• RECORDED INFORMATION:
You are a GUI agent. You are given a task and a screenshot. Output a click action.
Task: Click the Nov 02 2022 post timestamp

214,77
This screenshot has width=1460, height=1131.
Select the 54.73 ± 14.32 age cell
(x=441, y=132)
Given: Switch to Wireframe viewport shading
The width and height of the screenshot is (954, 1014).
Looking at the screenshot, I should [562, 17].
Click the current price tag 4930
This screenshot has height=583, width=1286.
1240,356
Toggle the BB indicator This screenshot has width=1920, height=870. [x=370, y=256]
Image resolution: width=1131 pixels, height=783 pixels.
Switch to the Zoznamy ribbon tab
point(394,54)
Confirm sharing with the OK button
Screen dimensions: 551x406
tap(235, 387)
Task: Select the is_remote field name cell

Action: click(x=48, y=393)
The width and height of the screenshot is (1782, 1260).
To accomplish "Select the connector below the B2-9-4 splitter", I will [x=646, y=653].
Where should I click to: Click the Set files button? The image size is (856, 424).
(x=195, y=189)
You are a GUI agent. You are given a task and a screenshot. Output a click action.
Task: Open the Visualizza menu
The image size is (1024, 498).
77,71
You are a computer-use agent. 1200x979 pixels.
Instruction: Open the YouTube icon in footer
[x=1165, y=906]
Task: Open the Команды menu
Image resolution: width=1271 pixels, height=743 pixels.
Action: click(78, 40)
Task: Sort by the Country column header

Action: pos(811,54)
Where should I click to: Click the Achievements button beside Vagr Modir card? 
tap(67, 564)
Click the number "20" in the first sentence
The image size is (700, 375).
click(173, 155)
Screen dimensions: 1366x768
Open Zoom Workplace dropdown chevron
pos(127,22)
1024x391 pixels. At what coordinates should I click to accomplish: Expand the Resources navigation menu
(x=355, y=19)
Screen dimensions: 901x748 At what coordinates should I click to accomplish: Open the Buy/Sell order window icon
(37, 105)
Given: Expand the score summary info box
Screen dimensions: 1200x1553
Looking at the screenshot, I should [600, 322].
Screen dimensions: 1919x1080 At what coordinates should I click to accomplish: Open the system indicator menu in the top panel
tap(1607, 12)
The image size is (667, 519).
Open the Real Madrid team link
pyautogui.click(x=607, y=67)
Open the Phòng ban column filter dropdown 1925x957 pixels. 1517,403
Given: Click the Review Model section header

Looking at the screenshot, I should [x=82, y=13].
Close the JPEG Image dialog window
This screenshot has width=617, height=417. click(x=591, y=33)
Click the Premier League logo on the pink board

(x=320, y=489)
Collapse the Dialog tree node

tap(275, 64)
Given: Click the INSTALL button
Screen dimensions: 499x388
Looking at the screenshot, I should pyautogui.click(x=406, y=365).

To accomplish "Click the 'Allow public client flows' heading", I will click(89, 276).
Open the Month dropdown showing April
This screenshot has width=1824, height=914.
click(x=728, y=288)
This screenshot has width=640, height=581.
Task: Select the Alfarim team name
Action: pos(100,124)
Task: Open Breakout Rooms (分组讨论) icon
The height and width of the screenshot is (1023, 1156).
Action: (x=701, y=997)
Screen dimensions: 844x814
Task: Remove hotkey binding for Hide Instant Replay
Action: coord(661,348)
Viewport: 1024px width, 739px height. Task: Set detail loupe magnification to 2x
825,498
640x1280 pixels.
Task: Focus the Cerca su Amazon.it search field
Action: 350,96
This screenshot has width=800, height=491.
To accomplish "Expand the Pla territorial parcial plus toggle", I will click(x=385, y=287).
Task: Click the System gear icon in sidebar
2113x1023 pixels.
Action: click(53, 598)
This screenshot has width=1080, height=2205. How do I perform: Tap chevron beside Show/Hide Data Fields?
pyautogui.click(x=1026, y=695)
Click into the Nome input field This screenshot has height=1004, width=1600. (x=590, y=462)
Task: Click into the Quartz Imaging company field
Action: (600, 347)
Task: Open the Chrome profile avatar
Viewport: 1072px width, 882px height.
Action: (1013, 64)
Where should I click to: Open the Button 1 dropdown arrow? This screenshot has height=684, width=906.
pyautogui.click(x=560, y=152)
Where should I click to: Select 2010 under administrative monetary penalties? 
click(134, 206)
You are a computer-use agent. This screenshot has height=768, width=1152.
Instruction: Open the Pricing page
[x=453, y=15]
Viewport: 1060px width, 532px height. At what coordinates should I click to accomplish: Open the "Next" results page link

• PROBLEM DESCRIPTION:
The material is to be transcribed once more, exactly and completely.

• SOLUTION:
You are a GUI agent. You are given a task and a screenshot. Output a click action.
Task: Click the Nov 02 2022 post timestamp

214,77
This screenshot has width=1460, height=1131.
Select the 54.73 ± 14.32 age cell
(x=441, y=132)
Given: Switch to Wireframe viewport shading
The width and height of the screenshot is (954, 1014).
Looking at the screenshot, I should [562, 17].
Click the current price tag 4930
This screenshot has height=583, width=1286.
1240,356
Toggle the BB indicator This screenshot has width=1920, height=870. [x=370, y=256]
Image resolution: width=1131 pixels, height=783 pixels.
Switch to the Zoznamy ribbon tab
point(394,54)
Confirm sharing with the OK button
Screen dimensions: 551x406
tap(235, 387)
Task: Select the is_remote field name cell

Action: click(x=48, y=393)
The width and height of the screenshot is (1782, 1260).
To accomplish "Select the connector below the B2-9-4 splitter", I will [x=646, y=653].
Where should I click to: Click the Set files button? The image size is (856, 424).
(x=195, y=189)
You are a GUI agent. You are given a task and a screenshot. Output a click action.
Task: Open the Visualizza menu
The image size is (1024, 498).
77,71
You are a computer-use agent. 1200x979 pixels.
Instruction: Open the YouTube icon in footer
[x=1165, y=906]
Task: Open the Команды menu
Image resolution: width=1271 pixels, height=743 pixels.
Action: click(78, 40)
Task: Sort by the Country column header

Action: pos(811,54)
Where should I click to: Click the Achievements button beside Vagr Modir card? 
tap(67, 564)
Click the number "20" in the first sentence
The image size is (700, 375).
click(173, 155)
Screen dimensions: 1366x768
Open Zoom Workplace dropdown chevron
pos(127,22)
1024x391 pixels. At what coordinates should I click to accomplish: Expand the Resources navigation menu
(x=355, y=19)
Screen dimensions: 901x748 At what coordinates should I click to accomplish: Open the Buy/Sell order window icon
(37, 105)
Given: Expand the score summary info box
Screen dimensions: 1200x1553
Looking at the screenshot, I should [600, 322].
Screen dimensions: 1919x1080 At what coordinates should I click to accomplish: Open the system indicator menu in the top panel
tap(1607, 12)
The image size is (667, 519).
Open the Real Madrid team link
pyautogui.click(x=607, y=67)
Open the Phòng ban column filter dropdown 1925x957 pixels. 1517,403
Given: Click the Review Model section header

Looking at the screenshot, I should [x=82, y=13].
Close the JPEG Image dialog window
This screenshot has width=617, height=417. click(x=591, y=33)
Click the Premier League logo on the pink board

(x=320, y=489)
Collapse the Dialog tree node

tap(275, 64)
Given: Click the INSTALL button
Screen dimensions: 499x388
Looking at the screenshot, I should pyautogui.click(x=406, y=365).

To accomplish "Click the 'Allow public client flows' heading", I will click(89, 276).
Open the Month dropdown showing April
This screenshot has width=1824, height=914.
click(x=728, y=288)
This screenshot has width=640, height=581.
Task: Select the Alfarim team name
Action: pos(100,124)
Task: Open Breakout Rooms (分组讨论) icon
The height and width of the screenshot is (1023, 1156).
Action: (x=701, y=997)
Screen dimensions: 844x814
Task: Remove hotkey binding for Hide Instant Replay
Action: coord(661,348)
Viewport: 1024px width, 739px height. Task: Set detail loupe magnification to 2x
825,498
640x1280 pixels.
Task: Focus the Cerca su Amazon.it search field
Action: 350,96
This screenshot has width=800, height=491.
To accomplish "Expand the Pla territorial parcial plus toggle", I will click(x=385, y=287).
Task: Click the System gear icon in sidebar
2113x1023 pixels.
Action: click(53, 598)
This screenshot has width=1080, height=2205. How do I perform: Tap chevron beside Show/Hide Data Fields?
pyautogui.click(x=1026, y=695)
Click into the Nome input field This screenshot has height=1004, width=1600. (x=590, y=462)
Task: Click into the Quartz Imaging company field
Action: (600, 347)
Task: Open the Chrome profile avatar
Viewport: 1072px width, 882px height.
Action: (1013, 64)
Where should I click to: Open the Button 1 dropdown arrow? This screenshot has height=684, width=906.
pyautogui.click(x=560, y=152)
Where should I click to: Select 2010 under administrative monetary penalties? 
click(134, 206)
You are a computer-use agent. This screenshot has height=768, width=1152.
Instruction: Open the Pricing page
[x=453, y=15]
Viewport: 1060px width, 532px height. At what coordinates should I click to accomplish: Open the "Next" results page link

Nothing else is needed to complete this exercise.